She’s pretty sure it’s going to be fun, though. They’re having it in her dad’s backyard in Oregon, in late August. She and Bellamy are taking a week off work, but most of their friends are just coming for the weekend. Miller is performing the ceremony, but they don’t even really have a wedding party. It’s just a bunch of their friends sitting in chairs so that there will be an aisle, a quick ceremony, and then a party. Her dress is pale blue and cost about a hundred bucks, and Bellamy is wearing a suit they bought at Goodwill. Monty is bringing a lot of board games, and they’re buying a lot of alcohol.

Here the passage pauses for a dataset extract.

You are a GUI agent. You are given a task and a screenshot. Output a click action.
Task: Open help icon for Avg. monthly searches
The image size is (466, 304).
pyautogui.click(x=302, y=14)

She wants to be excited, but it doesn’t really feel like a compromise. Not like it should.

“We could get a church.”

“Neither of us has any religious affiliation,” he says. “I don’t even like churches.”

“I could wear white.”

“Do you want to wear white? Your dress is gorgeous.”

“I just–I want this to be your wedding. The wedding you want.”

“I’m not holding back on anything, Clarke,” he says, and his voice is pitched low. It’s his _trust me_ voice, but the thing about that voice is that she _does_. She knows he’d never use it to lie to her. “If I wanted something more, I’d ask. We have an awesome wedding cake. We have an aisle. We have all our friends coming. I’m going to be married to you in two weeks. You think I’m not happy?”

“I feel like I’m supposed to want more. That I’m letting you down not wanting some–big, stupid thing.”

“You’re not,” he says. “I told you exactly what I wanted, and I’m getting it. And if anyone says our wedding sucks, fuck them.”

“You really are my soulmate, aren’t you?”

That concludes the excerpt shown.